Configure Cloud DB for MySQL

The following is an example of a Cloud DB for MySQL configuration.

  • Create table
    create table logstash_test(
    id BIGINT(20) UNSIGNED NOT NULL,
    PRIMARY KEY (id),
    contents nvarchar(255),
    create_time TIMESTAMP NOT NULL DEFAULT CURRENT_TIMESTAMP,
    update_time TIMESTAMP NOT NULL DEFAULT CURRENT_TIMESTAMP ON UPDATE CURRENT_TIMESTAMP
    );
    
  • Enter data
    insert into logstash_test(id, contents) values(1, "this is first contents");
    insert into logstash_test(id, contents) values(2, "this is second contents");
    

Run Logstash

The following is an example of running Logstash.

# For Elasticsearch version
systemctl start logstash

# For OpenSearch version
# Use nohup for background execution.
# You need to specify the path for logstash.conf by using the -f option.
nohup {installation path}/bin/logstash -f ~{installation path}/config/logstash.conf &

View Cloud DB for MySQL data

The following example demonstrates how to query Cloud DB for MySQL data in Search Engine Service.

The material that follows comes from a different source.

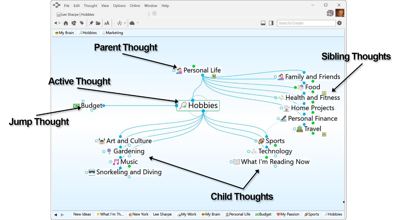
Task: Open the search history clock icon
Action: click(x=339, y=23)

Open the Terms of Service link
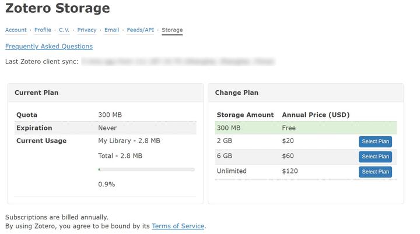click(178, 226)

GET mysql-2022.08.08/_search
{
  "took" : 3,
  "timed_out" : false,
  "_shards" : {
    "total" : 1,
    "successful" : 1,
    "skipped" : 0,
    "failed" : 0
  },
  "hits" : {
    "total" : {
      "value" : 2,
      "relation" : "eq"
    },
    "max_score" : 1.0,
    "hits" : [
      {
        "_index" : "mysql-2022.08.08",
        "_type" : "_doc",
        "_id" : "VNkwe4IBicE7MyrTCKIL",
        "_score" : 1.0,
        "_source" : {
          "contents" : "this is first contents",
          "update_time" : "2022-08-08T01:55:47.000Z",
          "unix_ts_in_secs" : 1659923747,
          "id" : 1,
          "create_time" : "2022-08-08T01:55:47.000Z",
          "@version" : "1",
          "@timestamp" : "2022-08-08T02:02:01.082Z"
        }
      },
      {
        "_index" : "mysql-2022.08.08",
        "_type" : "_doc",
        "_id" : "3yEwe4IBBeKbW6yXB2l_",
        "_score" : 1.0,
        "_source" : {
          "contents" : "this is second contents",
          "update_time" : "2022-08-08T01:59:05.000Z",
          "unix_ts_in_secs" : 1659923945,
          "id" : 2,
          "create_time" : "2022-08-08T01:59:05.000Z",
          "@version" : "1",
          "@timestamp" : "2022-08-08T02:02:01.093Z"
        }
      }
    ]
  }
}